In a back room of his gallery, Osorio has many of the solidarity movement’s posters. Even more solidarity art, he said, is kept at the Mission Cultural Center, which was the movement’s primary venue.

“Art mediated between politics and the mass audience,” said Osorio. “Some of the images became iconic, appearing on TV in Nicaragua. It’s worth a book, an illustrated book. The caliber of the artists, writers and musicians that went through.”

“Poets like Ernesto Cardenal came from Nicaragua,” said Alejandro Murguía, a poet and creative writer who teaches at San Francisco State University. Cardenal’s book of poems from that time is called “Flights of Victory,” or “Vuelos de Victoria.”

Although it received no local funding, the Mission Cultural Center’s gallery gained attention. “By six months, we were being reviewed by the best critics of San Francisco, because the quality of the work prevailed,” said Osorio. “Alfred Frankenstein came, from the Chronicle.”

Militant activities were organized through the center, as well. “We organized from the Mission Cultural Center the militant takeovers of first the Nicaraguan consulate and then the Salvadorian consulate,” said Osorio, who founded the center’s gallery. “Because the media was ignoring the whole situation and wars were developing. Those takeovers brought the attention of the news media.”

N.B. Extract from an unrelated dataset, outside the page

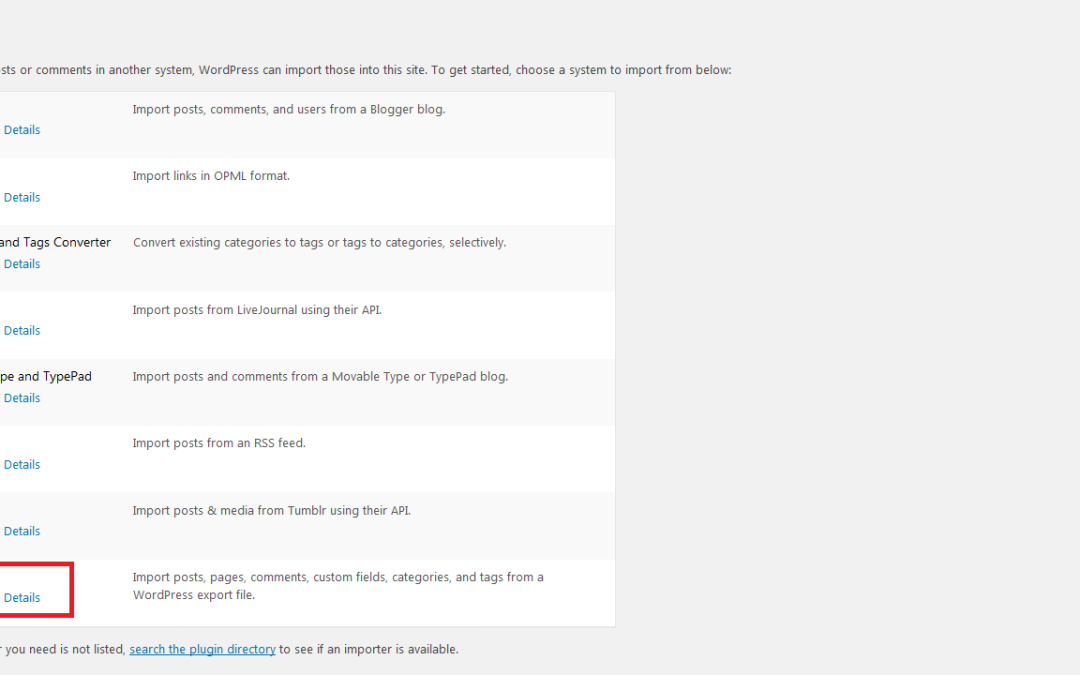Click 'Import posts from an RSS feed' text

219,444
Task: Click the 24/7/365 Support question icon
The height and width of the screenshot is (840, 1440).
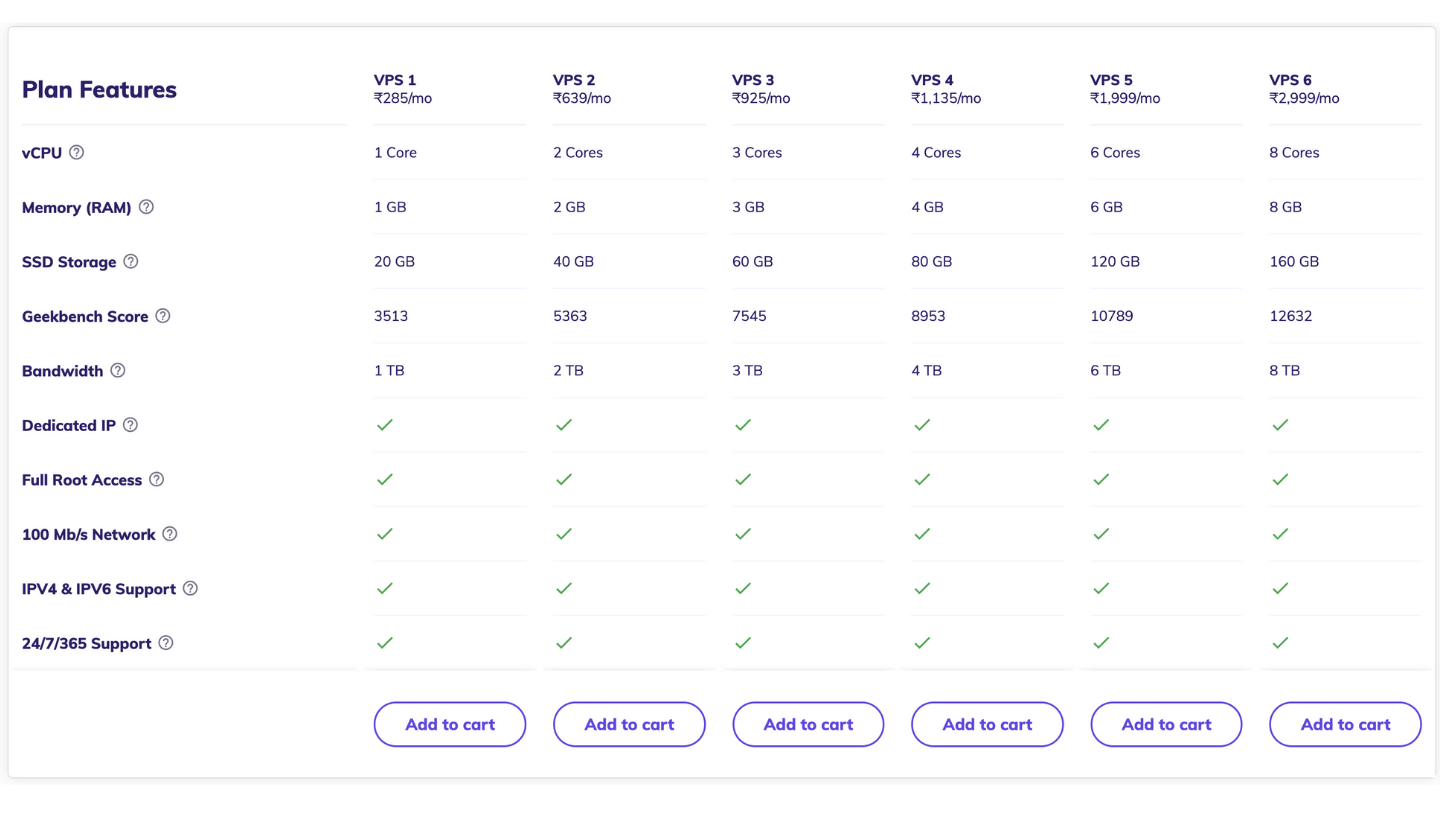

Some of the writers and artists were happy to remain in the Mission and use their work to spread information about the poverty and oppression in Central America. But a small group of the activists decided — like other American artists and writers had during the Spanish Civil War — that they would fight in the wars.

Vargas, Osorio and Murguía decided to fight. But first they had to train in San Francisco.

“We had to learn martial arts, how to defend ourselves,” said Vargas. “No drinking, no smoking. We were in great shape.”

Some of those from the Mission went off to fight in Central America

“The Pacifica area had some rifle ranges,” he said. “We rented airplanes by the hour to learn to fly them.”

“We would run around Bernal Hill five times, counter-clockwise,” said Murguía. “I don’t think you can do that anymore.”

Vargas fought in Nicaragua for about a year, frequently returning to the United States to do political organizing. “It was awful because I’d see my family again and they’d know I’d have to go back again, and see people getting killed,” he said. “I think what saved me was the clarity of the mission.”

Murguía also fought in Nicaragua, and his time there inspired his book, “Southern Front.”

In 1980, Osorio returned to El Salvador to fight in that country’s 12-year civil war, which ended in 1992 with the signing of the peace accords and the assimilation of the rebel forces into the political process.

One of Osorio’s friends, Walter Huracán Gomez, a poet who came from Nicaragua just after the earthquake, declined to fight. “They asked me to go fight in Nicaragua, by Costa Rica, but I refused,” said Gomez. “I said to them, ‘In this war, a bullet may kill one, but a good poem may give to a thousand.’ I didn’t go because I used poems to help people understand the revolution. I used poems like a weapon against the dictatorship.”

For all the men, their best memories of the solidarity movement took place while organizing from the Mission.

Before his untimely death, Mayor George Moscone “was very helpful,” said Vargas. “He invited us, a group of about 20 Nicaraguans, to the mayor’s office. ‘Mayor, there’s a demonstration outside,’ someone said.  ‘No, it’s in support,’ I said. ‘They want to say hello to you.’

“So, [Moscone] stepped out on the balcony, and there were hundreds of Nicaraguans waving red and black flags. And he was very taken by that.”

From 1978 to 1979, before the war ended, Vargas’s committee would organize marches from 16th Street to the 24th Street plaza.

A year later, after Somoza’s defeat, Vargas asked Mayor Feinstein if they could have the key to the city. “She said yes. Samuel Santos [López], the first mayor of Managua, came to accept the key. We had the ceremony at Mission High School, my alma mater!”

Osorio remembers the time fondly. “We won!” he said. “The movement was a success…. It prevails up to this point. The longevity is important.”

A Night to Celebrate San Francisco’s Nicaraguan Solidarity Movement starts at 6:45 p.m. tonight at the Mission Cultural Center.